%%
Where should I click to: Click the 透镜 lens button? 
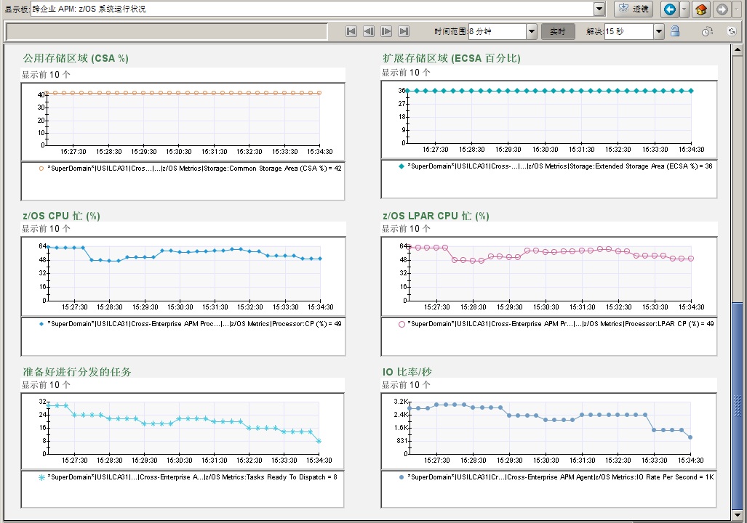[x=634, y=9]
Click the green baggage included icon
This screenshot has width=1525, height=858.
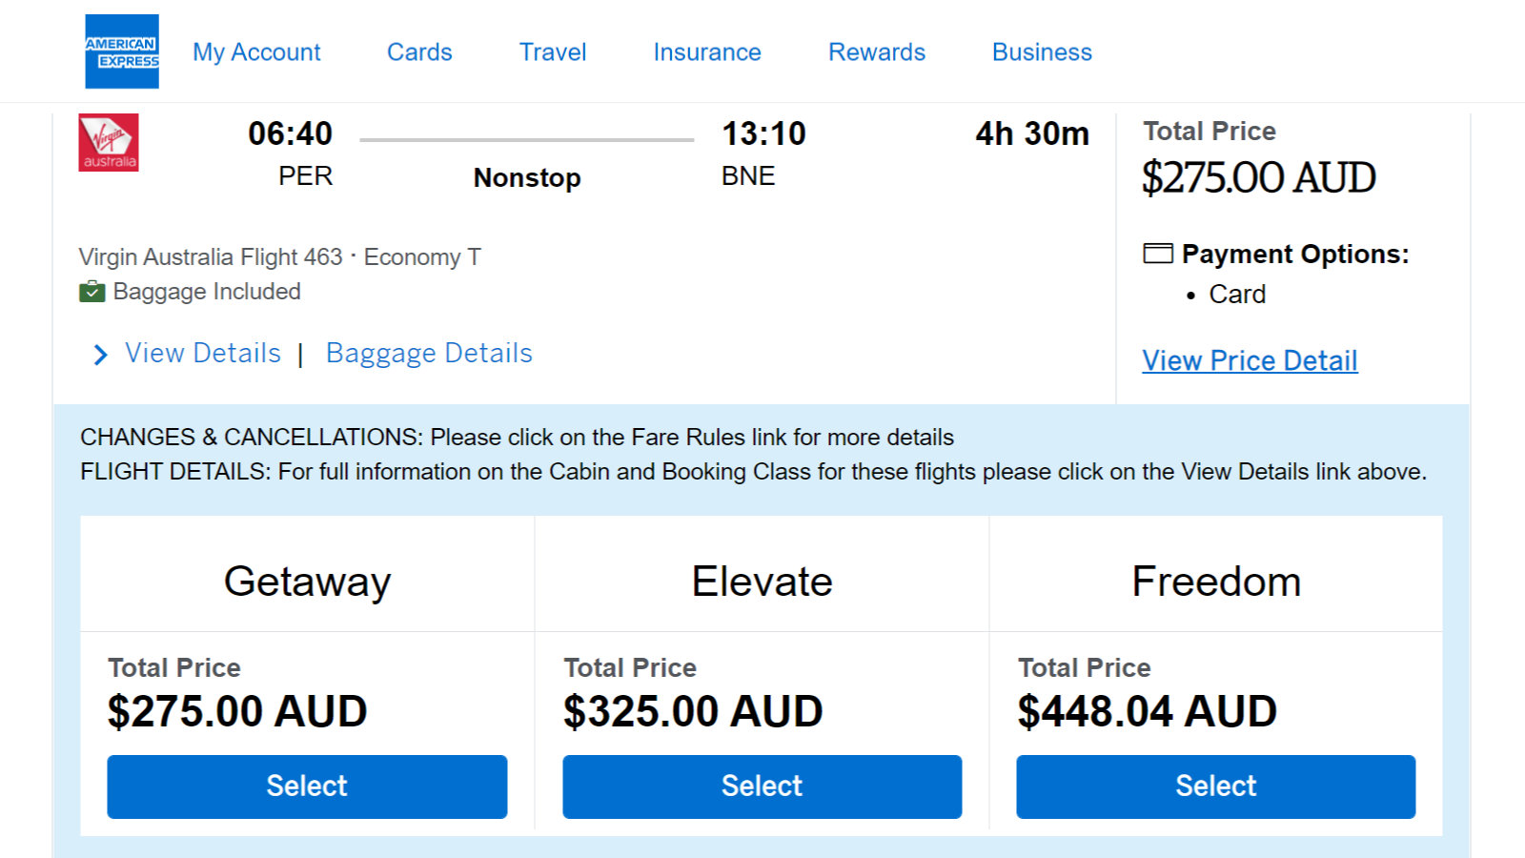coord(92,292)
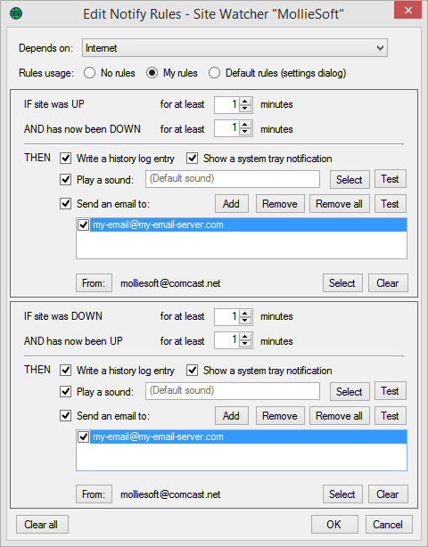Click the green globe app icon in title bar
Image resolution: width=428 pixels, height=547 pixels.
(x=16, y=13)
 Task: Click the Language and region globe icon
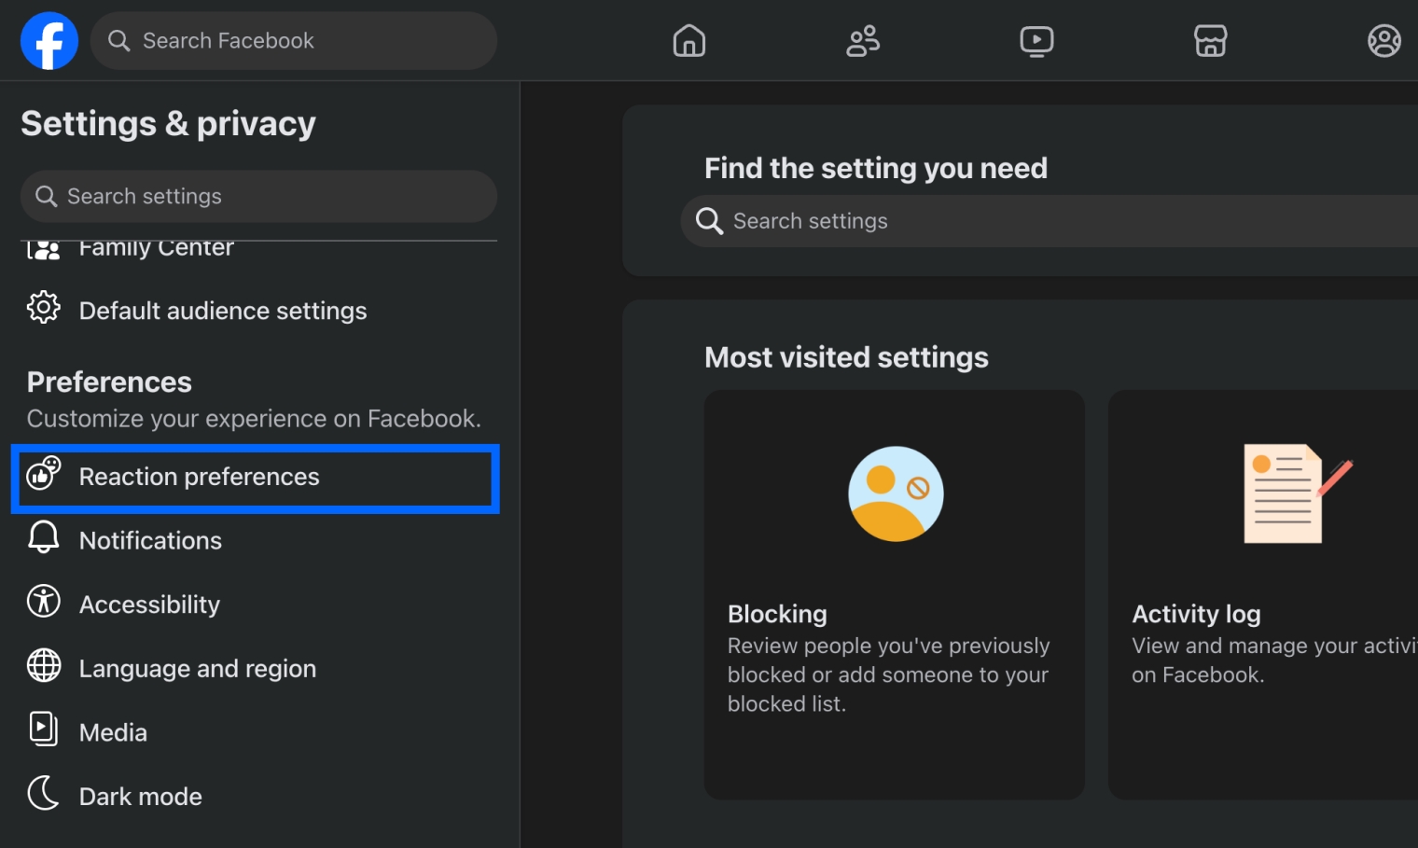pos(43,667)
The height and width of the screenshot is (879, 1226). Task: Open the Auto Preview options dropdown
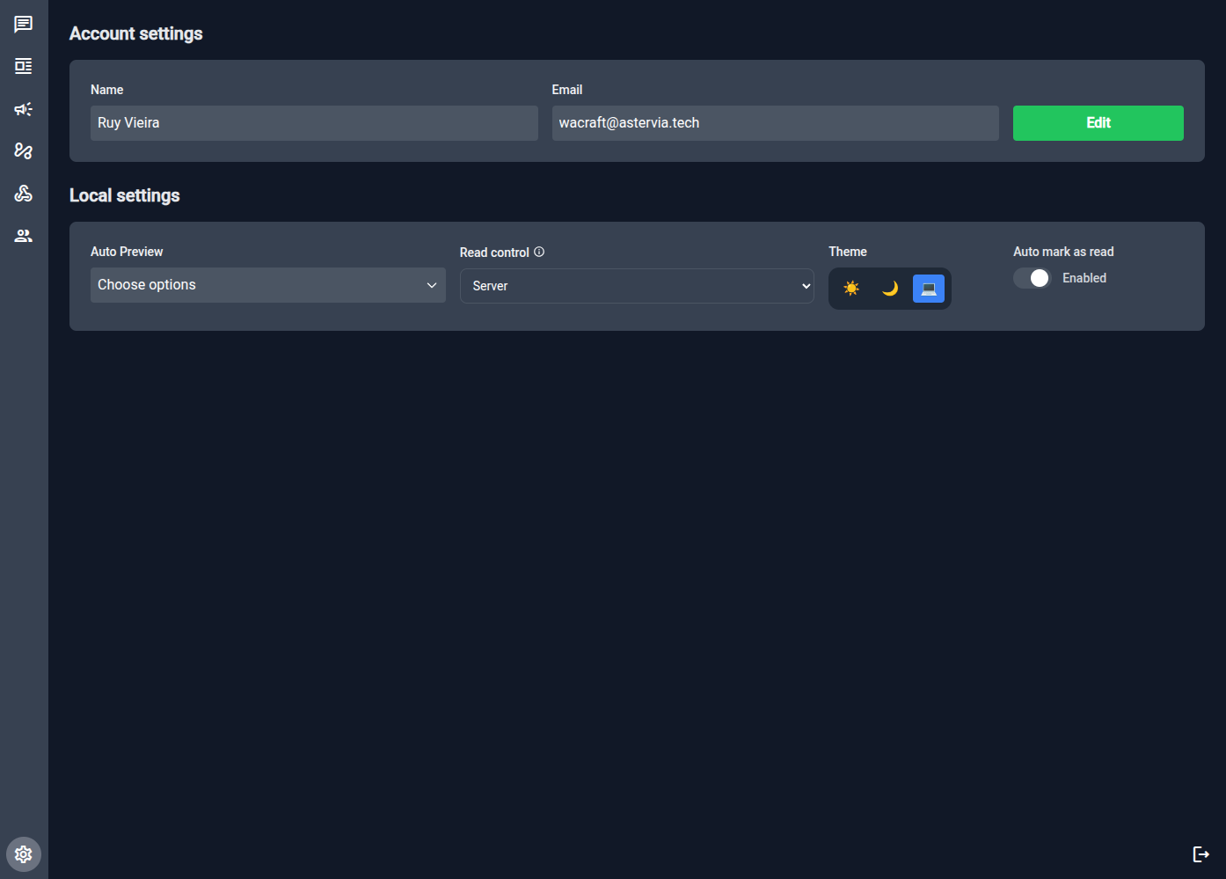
%%
- **AIM OF THE EXERCISE**
Would you copy out every entry above word for word, without the pictures?

- **TASK SOLUTION**
Where should I click to: Click the 透镜 lens button? 
[x=634, y=9]
Click the green baggage included icon
This screenshot has width=1525, height=858.
coord(92,292)
Click the green globe app icon in title bar
Image resolution: width=428 pixels, height=547 pixels.
(x=16, y=13)
 Task: Click the Language and region globe icon
pos(43,667)
The height and width of the screenshot is (879, 1226). Task: Open the Auto Preview options dropdown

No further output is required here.